[Collected data entries]
BEGIN

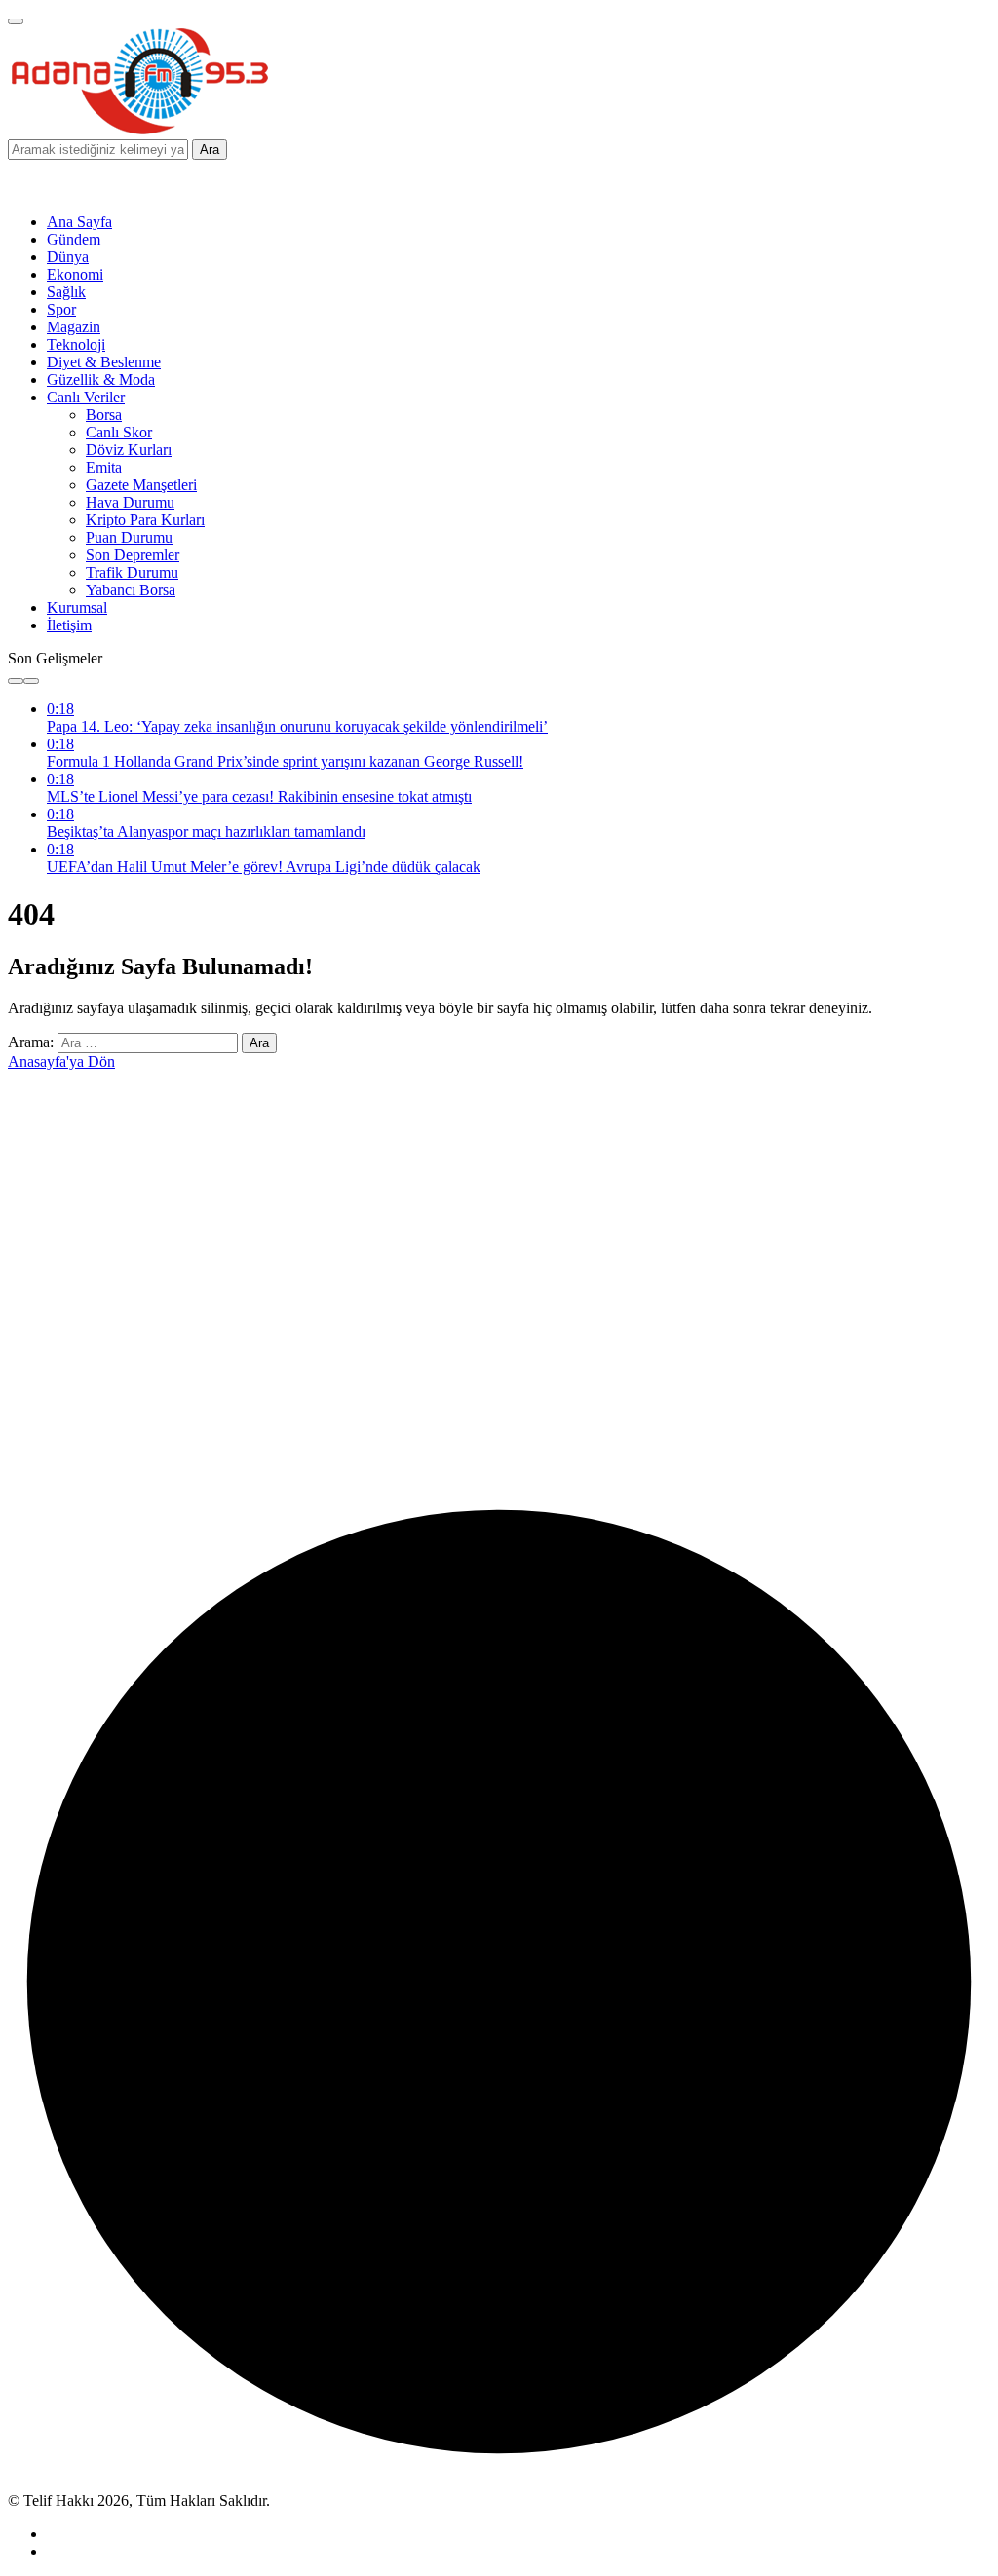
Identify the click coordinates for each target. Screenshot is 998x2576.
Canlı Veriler (86, 397)
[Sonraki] (31, 681)
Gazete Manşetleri (141, 484)
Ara (209, 149)
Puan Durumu (129, 537)
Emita (104, 467)
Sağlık (66, 292)
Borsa (104, 414)
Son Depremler (132, 555)
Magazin (73, 327)
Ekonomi (75, 274)
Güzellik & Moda (101, 379)
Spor (61, 309)
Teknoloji (76, 344)
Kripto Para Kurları (145, 519)
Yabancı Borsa (130, 590)
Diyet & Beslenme (104, 362)
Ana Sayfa (79, 221)
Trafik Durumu (132, 572)
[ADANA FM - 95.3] (139, 130)
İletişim (69, 625)
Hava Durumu (130, 502)
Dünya (68, 256)
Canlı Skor (119, 432)
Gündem (73, 239)
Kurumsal (77, 607)
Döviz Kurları (129, 449)
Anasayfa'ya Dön (61, 1061)
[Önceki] (15, 681)
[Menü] (15, 21)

END

ASSIGNED TASK >>
Go through the entries above and copy each line holding the string "Durumu".

ANSWER TO THE EXERCISE >>
Puan Durumu (129, 537)
Trafik Durumu (132, 572)
Hava Durumu (130, 502)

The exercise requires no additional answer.